• [Work order 1] From the Durell Peaden biography, copy out word for word the part that opens with the words containing "Member of the Florida House of Representatives from" and closes with "Democratic (before 1997)".
• [Work order 2] According to the Durell Peaden biography, where did Peaden complete his medical residency?

• [Text shown]
....

Member of the Florida Senate from the 1st district
- In office November 7, 2000 – November 5, 2002
- Preceded by: W. D. Childers
- Succeeded by: Anthony C. "Tony" Hill

Member of the Florida House of Representatives from the 5th district
- In office November 8, 1994 – November 7, 2000
- Preceded by: Sam Mitchell
- Succeeded by: Don Brown

Personal details
- Born: August 24, 1945 DeFuniak Springs, Florida
- Died: June 23, 2015 (aged 69) Pittsburgh, Pennsylvania
- Party: Republican (1997 - Present) Democratic (before 1997)
- Spouse: Nancy Green
- Children: 3
- Alma mater: Tulane University, Universidad Autónoma de Guadalajara, Thomas Goode Jones School of Law
- Profession: Physician (retired), lawyer, politician

= Durell Peaden =

American politician

Durell Peaden Jr. (August 24, 1945 – June 23, 2015) was a Republican member of the Florida Senate, representing the 2nd District since November 5, 2002. He left office at the end of November 2, 2010 due to term limits.

Previously he was a member of the Florida House of Representatives's 5th district from November 8, 1994, through November 7, 2000. He switched from the Democratic party to the Republican party in June 1997.

Peaden received his bachelor's degree in chemistry from Tulane University (1968), his medical degree from the Universidad Autónoma de Guadalajara in Jalisco, Mexico (1973), and his law degree from the Thomas Goode Jones School of Law at Faulkner University (1987). His medical residency was at the University of Florida, and he practiced medicine from 1975 until his retirement in 1999. He and his first wife, Sharon Peaden, had three sons. He was married to Nancy Green until his death.

....

• [Dataset content]
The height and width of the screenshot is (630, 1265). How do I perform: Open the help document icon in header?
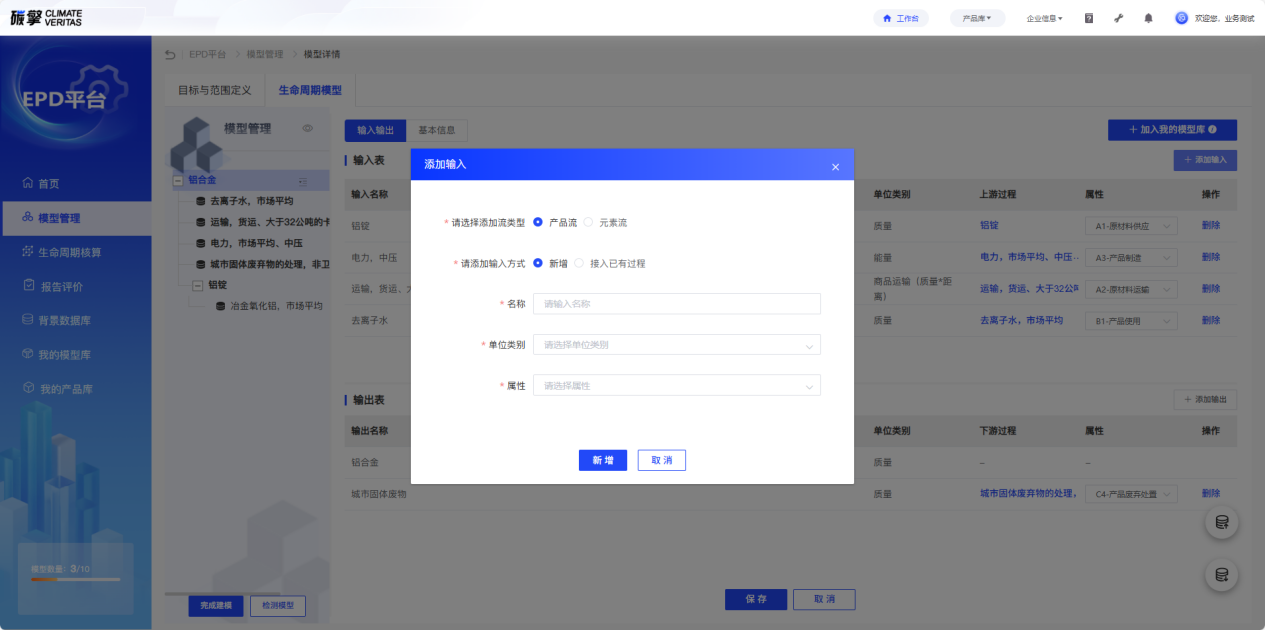[1089, 18]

....

• [Your solution 1]
Member of the Florida House of Representatives from the 5th district
- In office November 8, 1994 – November 7, 2000
- Preceded by: Sam Mitchell
- Succeeded by: Don Brown

Personal details
- Born: August 24, 1945 DeFuniak Springs, Florida
- Died: June 23, 2015 (aged 69) Pittsburgh, Pennsylvania
- Party: Republican (1997 - Present) Democratic (before 1997)

• [Your solution 2] At the University of Florida.